SPI-Birds / pipelines

Pipelines for generating a standard data format for bird data
2 stars 6 forks source link

Update old pipelines #163

Closed StefanVriend closed 2 years ago

StefanVriend commented 3 years ago

Update pipelines created in v1.0 of the standard format to v1.1.

Notes/decisions:

  1. When uncertainty is provided as a column:
    • Expected values are passed on to <x>_observed and uncertainty is translated into <x>_min and <x>_max.
StefanVriend commented 3 years ago

Hi, @LiamDBailey, @zuzulaz, @ChloeRN, would you please want to check whether above notes are in line with what we decided during today's dev meeting?

ChloeRN commented 3 years ago

Hi @StefanVriend. This seems to pretty much summarise what we talked about, so I think this is good. I would suggest to add a note at the end of Point 2 (of the uncertainty bullet) that indicates that the last statement (numbers without "+" in a dataset containing "+" are accurate/without error) should be verified with the data owner for each dataset, and possibly for years within the dataset.

StefanVriend commented 3 years ago

I just had an issue with selecting the directory when testing a format_XXX() function. In the related (and closed) issue #79, @LiamDBailey suggested to use rstudioapi::selectDirectory(), but as far as I have seen there is no pipeline that does so. Shall I implement this as well while I'm updating old pipelines?
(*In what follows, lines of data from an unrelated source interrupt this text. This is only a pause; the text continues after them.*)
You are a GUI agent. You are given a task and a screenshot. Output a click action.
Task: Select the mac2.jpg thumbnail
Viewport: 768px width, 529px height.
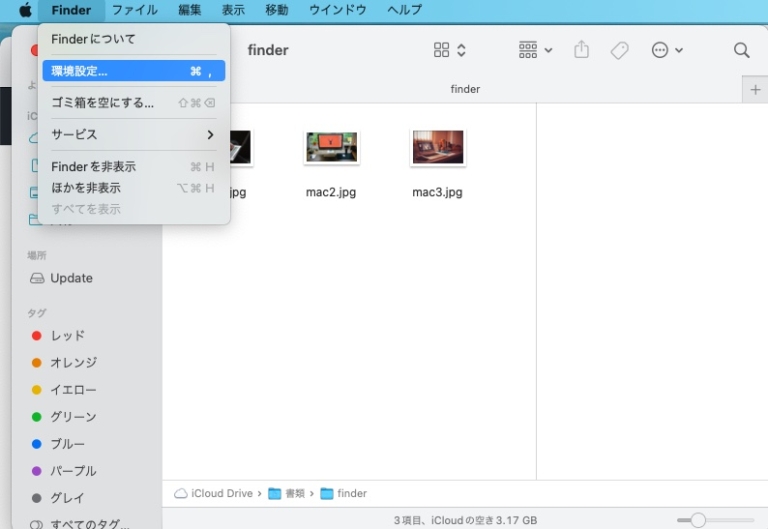tap(331, 148)
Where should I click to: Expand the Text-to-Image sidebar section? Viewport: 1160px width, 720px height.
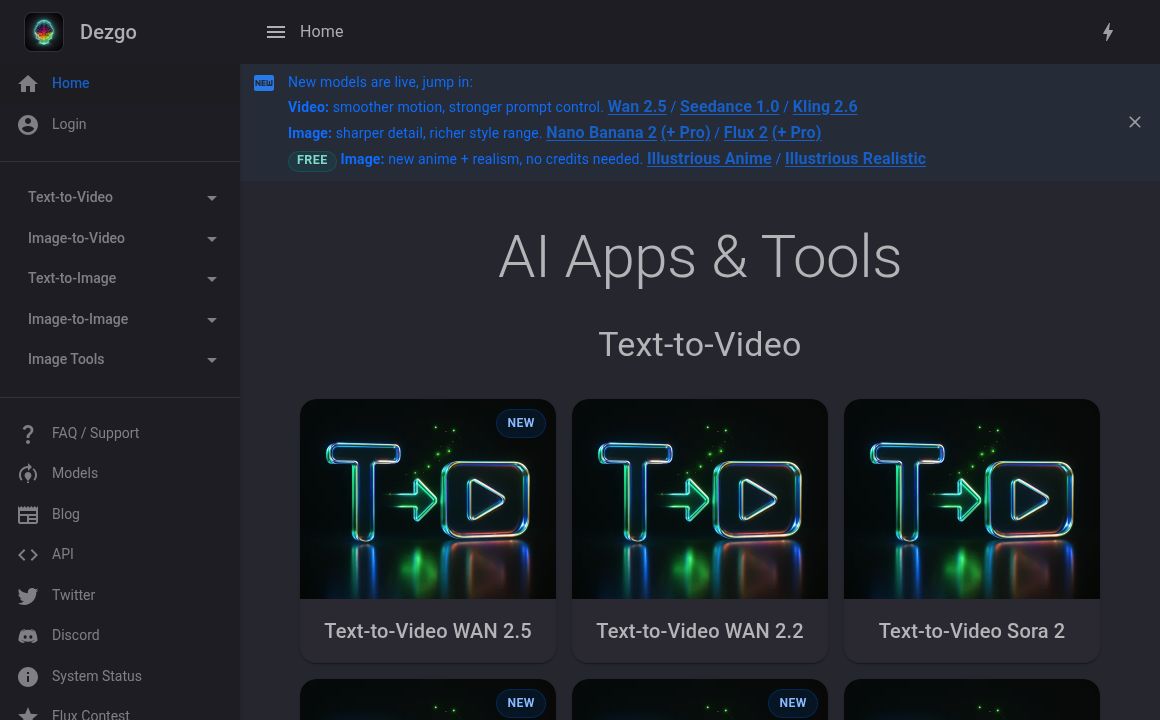120,278
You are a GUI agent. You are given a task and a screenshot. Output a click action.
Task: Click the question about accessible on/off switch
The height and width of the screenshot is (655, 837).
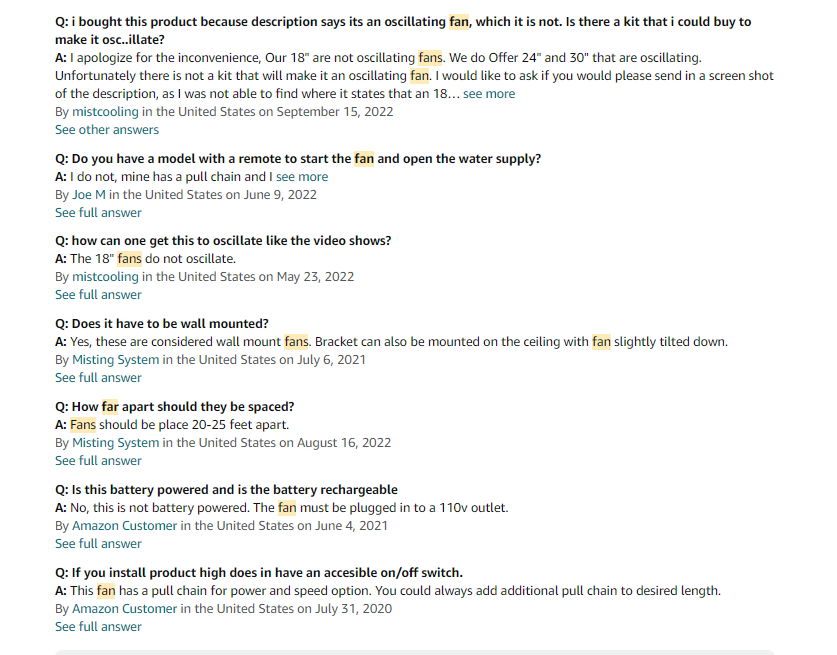pyautogui.click(x=259, y=573)
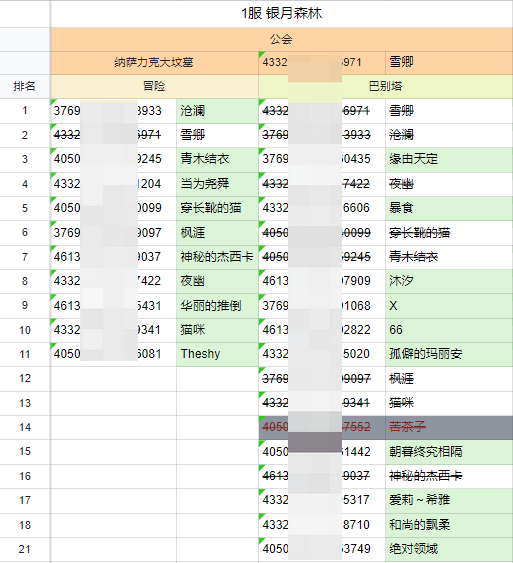Select the gray struck-through 苦茶子 cell
The width and height of the screenshot is (513, 563).
(449, 427)
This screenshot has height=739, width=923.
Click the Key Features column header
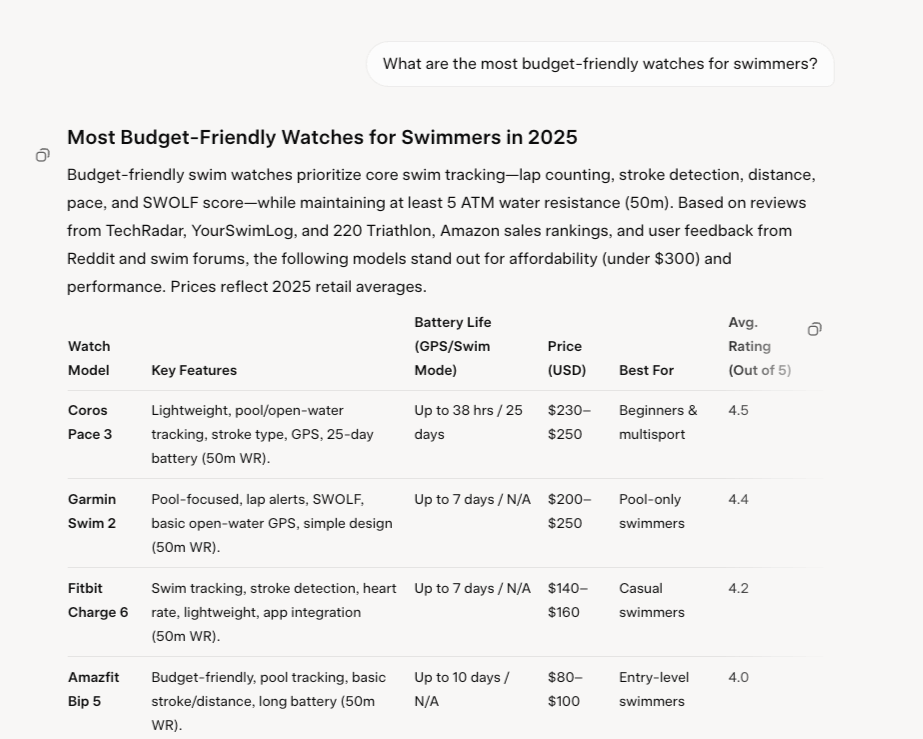click(x=194, y=370)
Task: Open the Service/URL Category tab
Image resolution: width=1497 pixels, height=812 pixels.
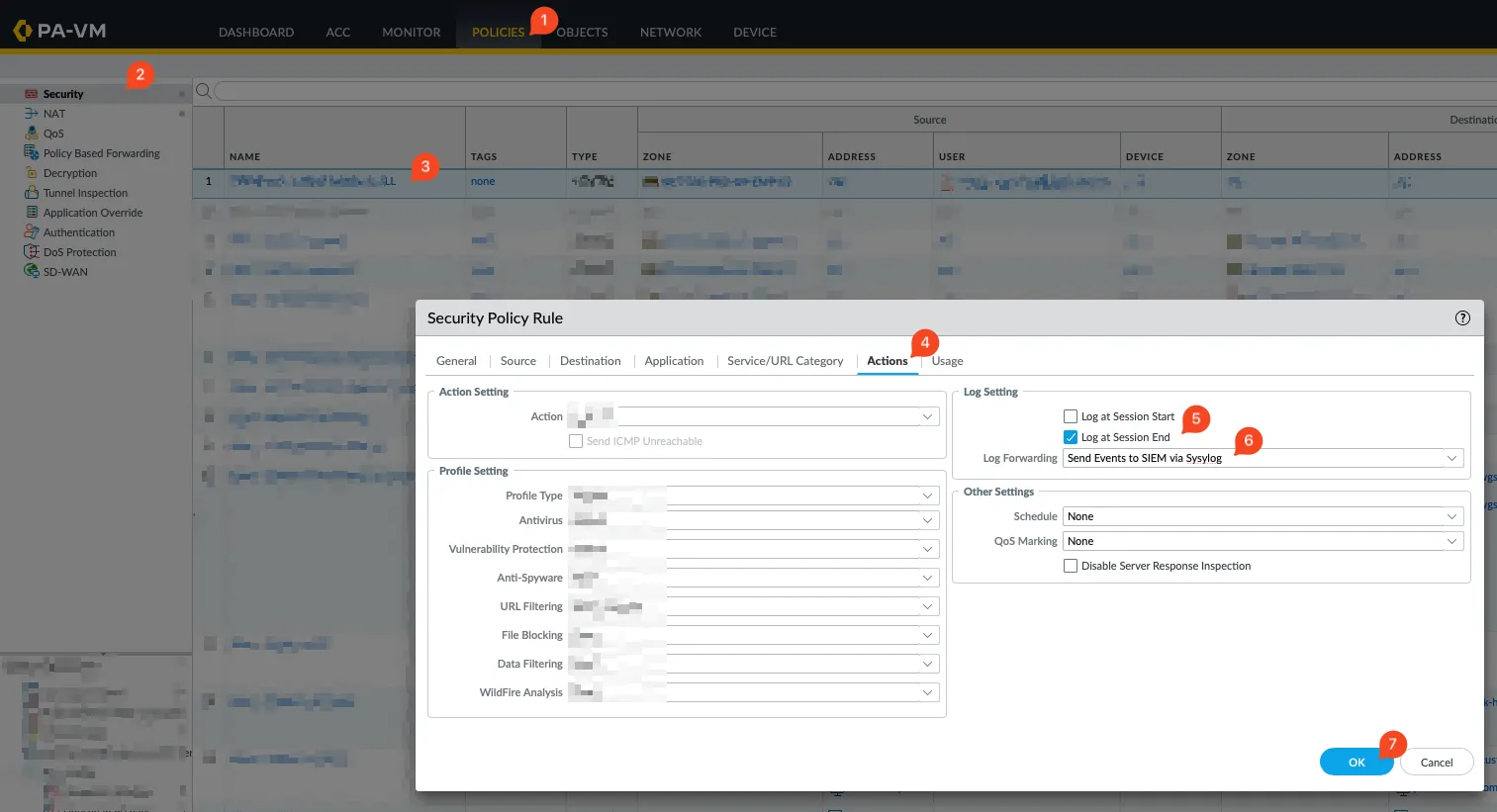Action: click(785, 361)
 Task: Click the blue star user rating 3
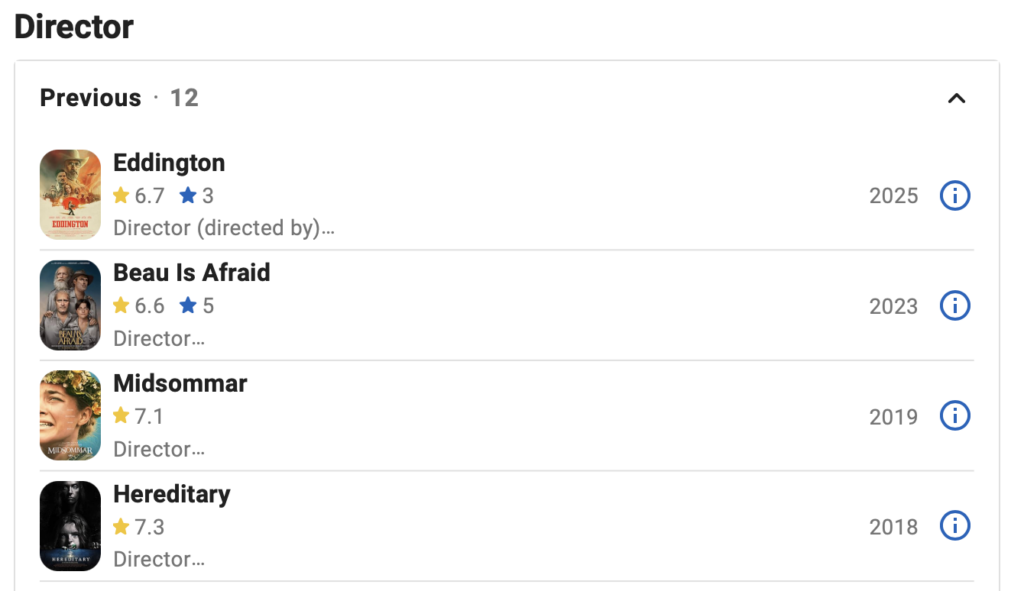197,195
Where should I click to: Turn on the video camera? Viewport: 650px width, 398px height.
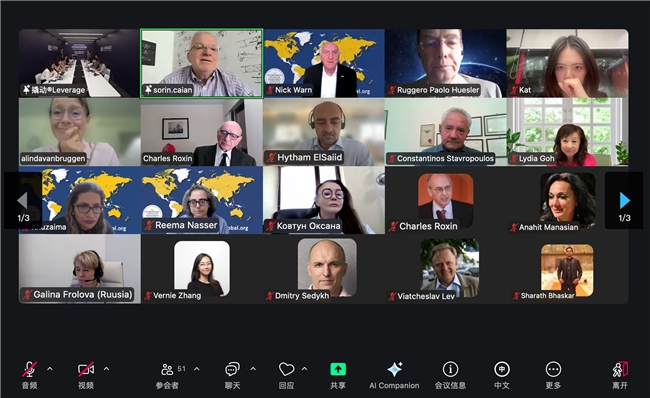click(x=85, y=369)
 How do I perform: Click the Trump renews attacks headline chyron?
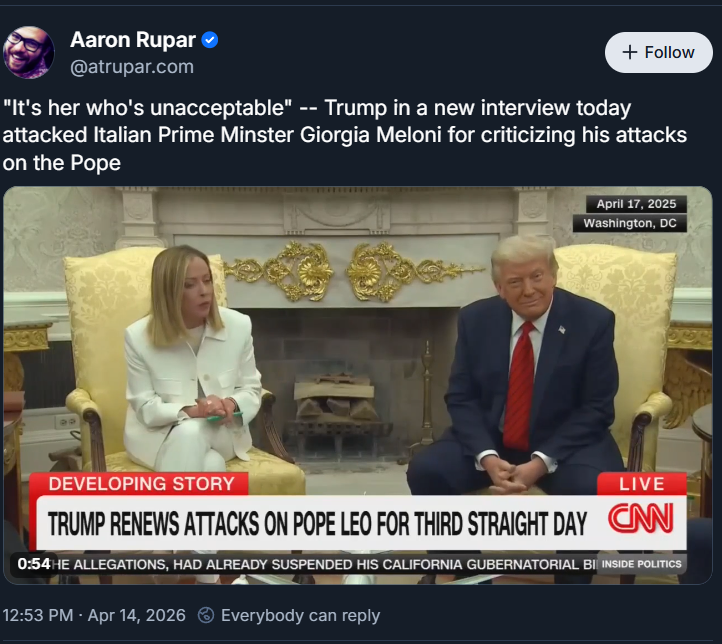pyautogui.click(x=318, y=523)
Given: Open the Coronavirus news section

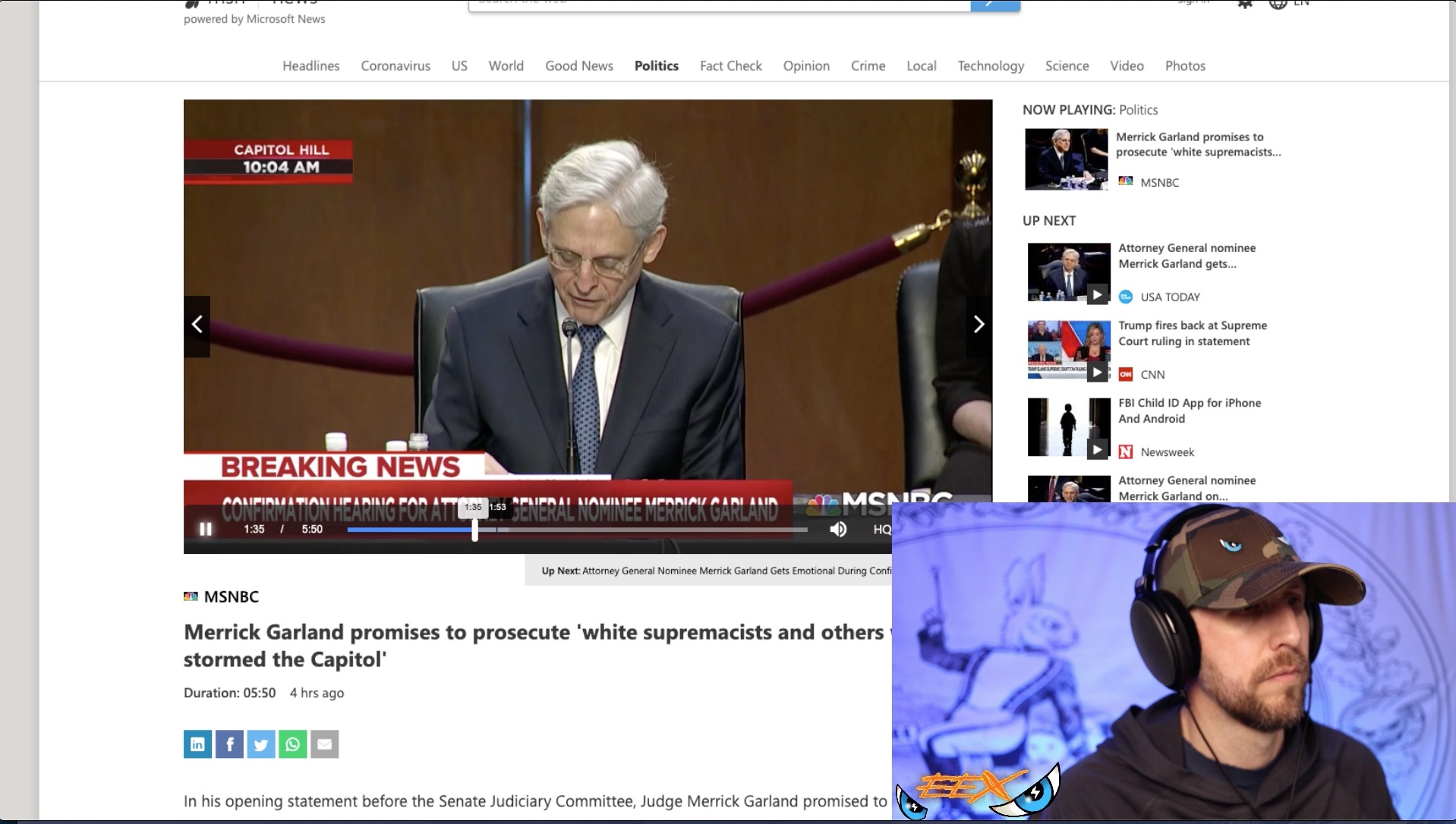Looking at the screenshot, I should point(396,66).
ChloeRN commented 3 years ago

@StefanVriend was that a problem for ANY format_XXX() or a specific one? I do think we do actually have a "custom" choose.directory function that uses different approaches depending on the OS. Or do I remember that wrong @LiamDBailey ?

StefanVriend commented 3 years ago

Issue #79 indeed mentions our custom function choose_directory(). As this is used in most (or all) of the pipelines, the problem I had could happen with any pipeline. It's because the first if statement (exists('utils::choose.dir')) returns FALSE, and the second function (tcltk::tk_choose.dir()) works irregularly in my case. As Liam describes in #79, rstudioapi::selectDirectory() is OS-agnostic, so it might be a more robust way of choosing directories in our pipelines (and other scripts).

LiamDBailey commented 3 years ago

So we can't use rstudioapi::selectDirectory() because it will fail when running the tests/checks in the build window of RStudio. What is the particular issue you're encountering? My first troubleshoot is to minimise the RStudio window because the directory finder sometimes appears behind this window for some reason 😕

StefanVriend commented 3 years ago

Okay! So most of the cases it's indeed an issue of the window not appearing, and then your troubleshoot works, but in some cases the window does not appear at all. :/ I think this only happens for tcltk::tk_choose.dir(), The regular choose.dir() seems to work fine on my Windows laptop, but exists('utils::choose.dir') (in our custom function) returns FALSE.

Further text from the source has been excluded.